- Relator(a)
- Ministro Sebastião Reis Júnior
- Órgão julgador
- Sexta Turma
- Data do julgamento
- 08/11/2018
- Data de publicação
- 26/11/2018
STJ – Acórdão, Rel. Ministro Sebastião Reis Júnior, Sexta Turma, j. 08/11/2018, p. 26/11/2018
HABEAS CORPUS. CRIME DO ART. 4º, II, DA LEI N. 8.137/1990. MERA REFERÊNCIA À CONDIÇÃO DE SÓCIO-ADMINISTRADOR. RESPONSABILIZAÇÃO OBJETIVA. INVIABILIDADE. INÉPCIA DA DENÚNCIA CONFIGURADA. LIMINAR CONFIRMADA. 1. Diz a jurisprudência do Superior Tribunal de Justiça que a acusação deve correlacionar com o mínimo de concretude os fatos delituosos com a atividade do acusado, não sendo suficiente a condição de sócio da sociedade, sob pena de responsabilização objetiva (RHC n. 45.872/MG, Ministro Ribeiro Dantas, Quinta Turma, DJe 28/8/2017). 2. Na espécie, a inicial acusatória limitou-se a mencionar a condição de administrador ostentada pelo paciente, não tendo esclarecido de que forma ele contribuiu para o resultado da prática delitiva.

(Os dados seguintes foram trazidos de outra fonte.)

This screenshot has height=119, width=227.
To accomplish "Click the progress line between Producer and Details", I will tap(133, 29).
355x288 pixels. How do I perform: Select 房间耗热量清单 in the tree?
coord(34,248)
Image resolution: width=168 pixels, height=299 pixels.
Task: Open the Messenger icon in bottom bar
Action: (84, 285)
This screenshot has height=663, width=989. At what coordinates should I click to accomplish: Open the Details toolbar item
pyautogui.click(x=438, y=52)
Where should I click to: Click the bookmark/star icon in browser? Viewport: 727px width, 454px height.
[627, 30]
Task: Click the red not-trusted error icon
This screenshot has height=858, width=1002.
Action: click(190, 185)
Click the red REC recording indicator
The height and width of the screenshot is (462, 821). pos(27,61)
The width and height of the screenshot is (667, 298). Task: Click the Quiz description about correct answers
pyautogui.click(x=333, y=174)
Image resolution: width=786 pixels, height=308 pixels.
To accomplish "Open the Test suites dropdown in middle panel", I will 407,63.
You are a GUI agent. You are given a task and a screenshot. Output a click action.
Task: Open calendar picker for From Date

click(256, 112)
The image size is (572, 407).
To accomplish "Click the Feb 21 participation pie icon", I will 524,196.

Assim, a exordial não é apta a deflagrar a ação penal em questão. 3. Ordem concedida, confirmando-se a liminar, para declarar a inépcia da denúncia oferecida contra o paciente na Ação Penal n. 201102469968, ressalvando a possibilidade de uma nova ser apresentada, desde que com a devida descrição das condutas praticadas. Fica mantida extensão dos efeitos aos corréus Rubens Ometto Silveira Mello, Guilherme Jose de Vasconcelos Cerqueira e Marcelo Ribeiro de Mendonça. (HC n. 435.048/GO, relator Ministro Sebastião Reis Júnior, Sexta Turma, julgado em 8/11/2018, DJe de 26/11/2018.)